**What to do**
Beginning at the line that contains "634x364 pixels. Task: Open View VCC Detail", output each line exactly through the end of the records, and drop any pictures.

**Provided information**
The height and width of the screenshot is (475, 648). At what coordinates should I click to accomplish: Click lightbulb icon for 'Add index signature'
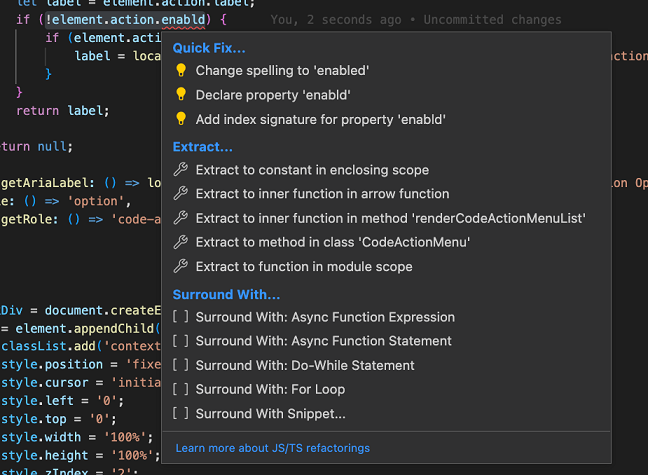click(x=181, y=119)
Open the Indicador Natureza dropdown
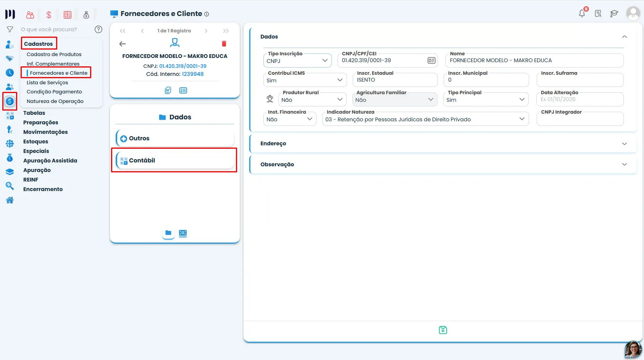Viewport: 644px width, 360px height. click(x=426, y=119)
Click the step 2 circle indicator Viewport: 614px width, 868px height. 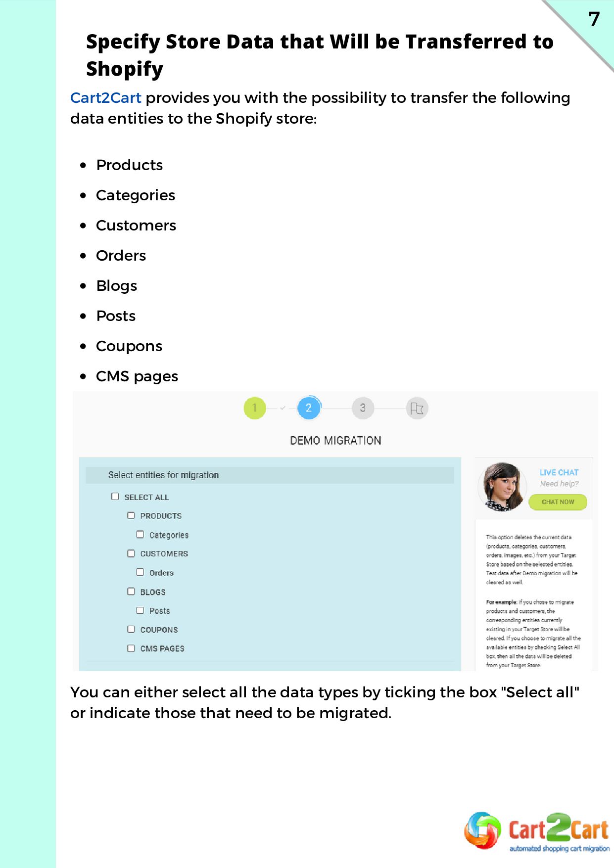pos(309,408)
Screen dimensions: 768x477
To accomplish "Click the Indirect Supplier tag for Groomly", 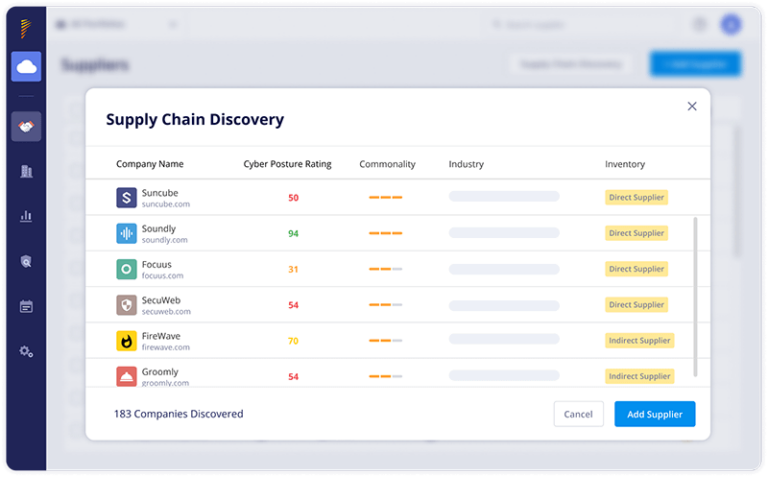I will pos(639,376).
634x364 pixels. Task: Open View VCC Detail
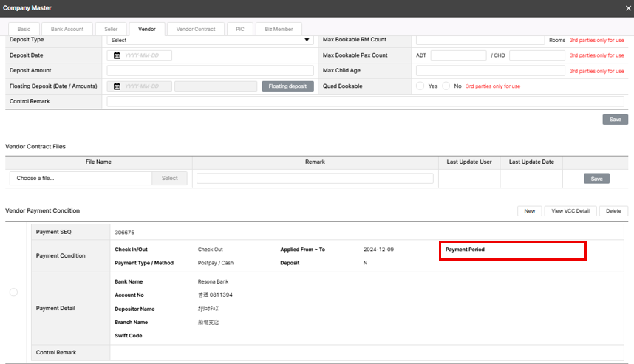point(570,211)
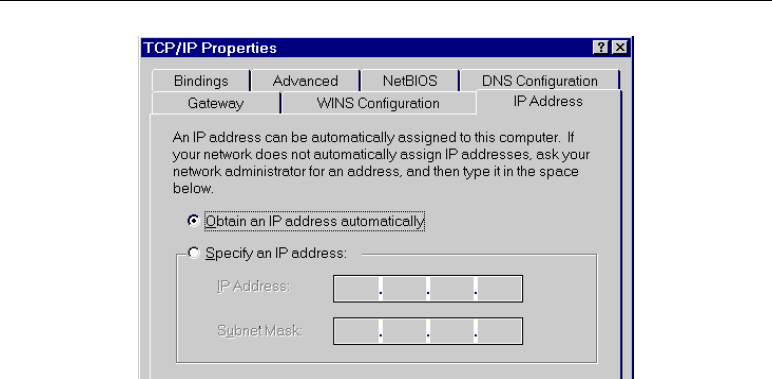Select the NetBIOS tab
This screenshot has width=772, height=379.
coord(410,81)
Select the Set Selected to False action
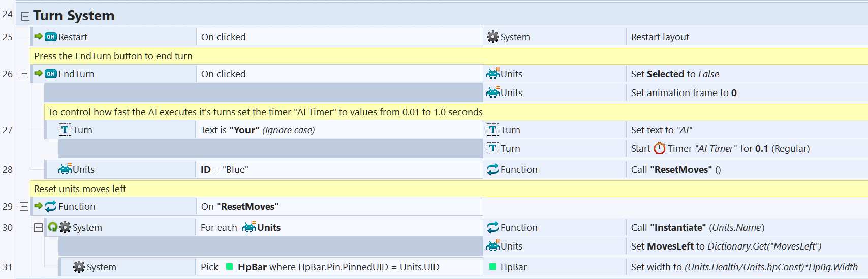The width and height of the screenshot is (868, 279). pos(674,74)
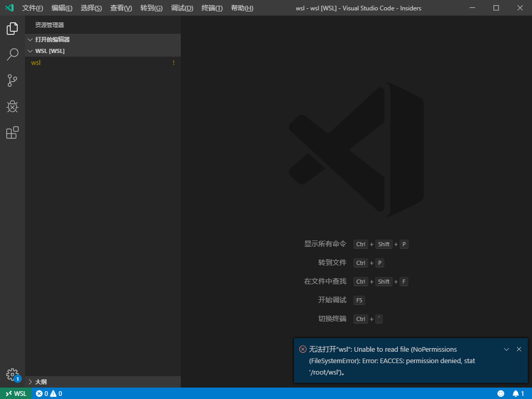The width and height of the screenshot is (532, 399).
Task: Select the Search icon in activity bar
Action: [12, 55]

**Your response**
634x364 pixels. Task: Open View VCC Detail
point(570,211)
Select the NetBIOS tab
This screenshot has width=772, height=379.
coord(410,81)
Select the Set Selected to False action
The width and height of the screenshot is (868, 279). pos(674,74)
The width and height of the screenshot is (532, 399).
Task: Select the Search icon in activity bar
Action: [12, 55]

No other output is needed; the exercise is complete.